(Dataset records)
********
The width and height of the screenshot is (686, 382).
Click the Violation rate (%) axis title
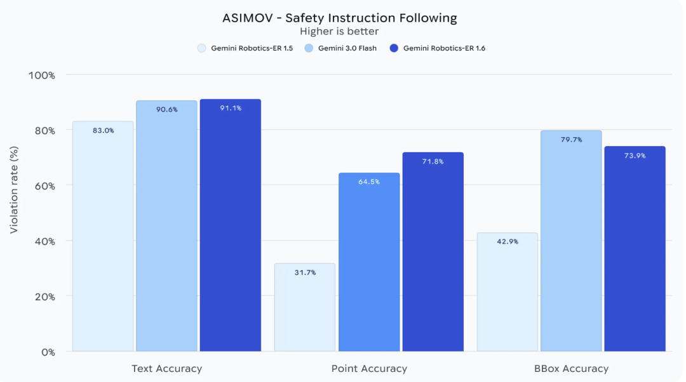[14, 189]
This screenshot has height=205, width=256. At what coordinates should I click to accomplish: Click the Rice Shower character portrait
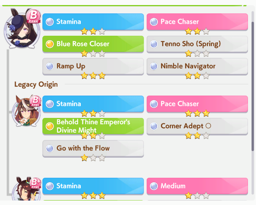point(22,29)
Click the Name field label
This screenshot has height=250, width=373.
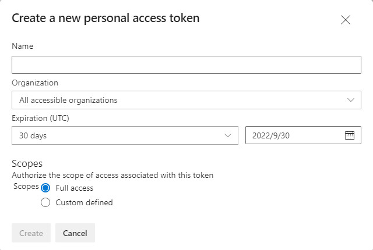pos(22,47)
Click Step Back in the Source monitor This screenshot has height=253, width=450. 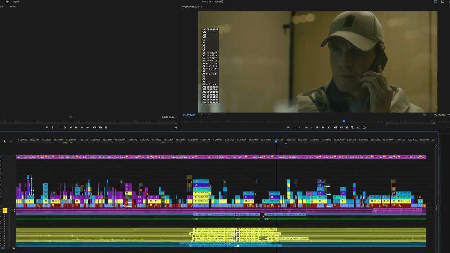[71, 127]
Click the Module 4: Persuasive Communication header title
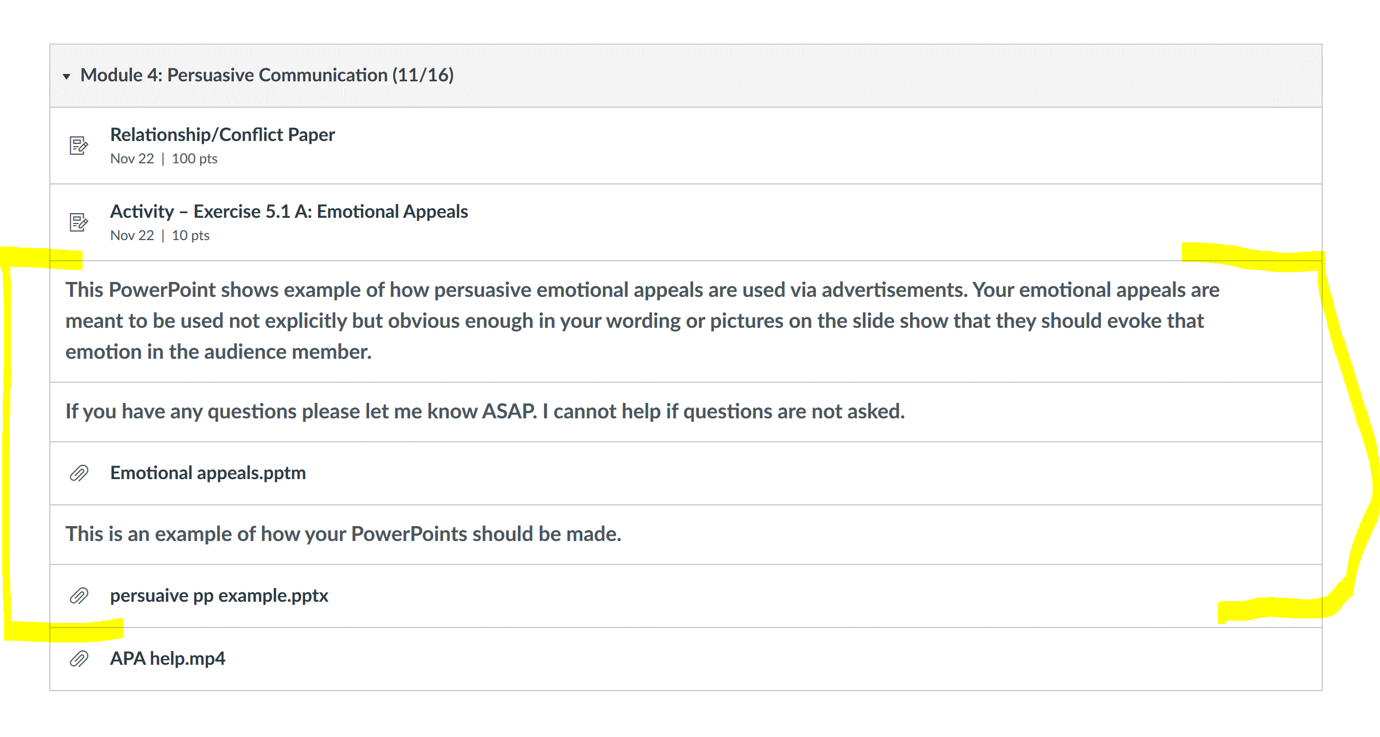 click(267, 75)
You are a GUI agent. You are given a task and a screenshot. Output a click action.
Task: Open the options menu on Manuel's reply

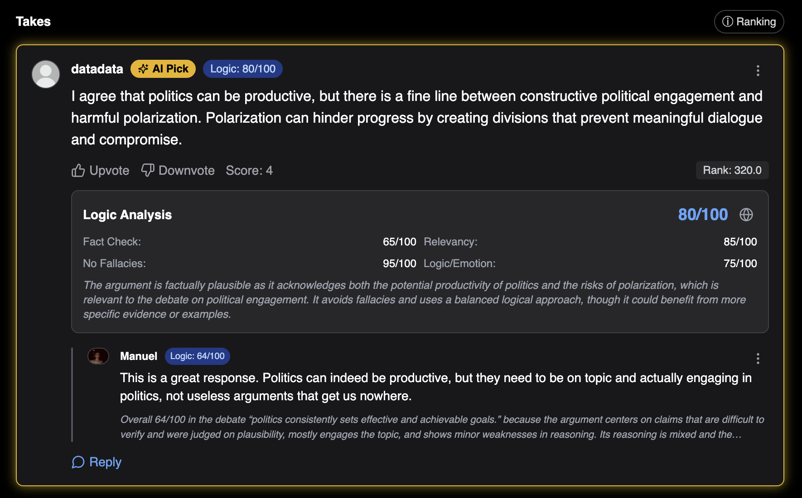point(758,359)
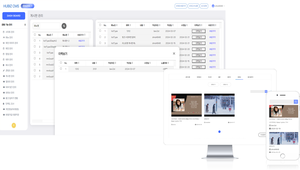Toggle the select-all checkbox in the 이력보기 table

[x=61, y=63]
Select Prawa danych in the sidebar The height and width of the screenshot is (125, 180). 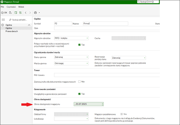[x=12, y=31]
********
Could you repeat, exactly and with nothing else, the lines from the first line of the records through the line containing "Click the Name field label"? Leave out the pictures.

§ Written answer:
The width and height of the screenshot is (686, 382).
Click the Violation rate (%) axis title
[14, 189]
This screenshot has height=205, width=256. At what coordinates should I click to accomplish: Click the Rice Shower character portrait
point(22,29)
Click the Name field label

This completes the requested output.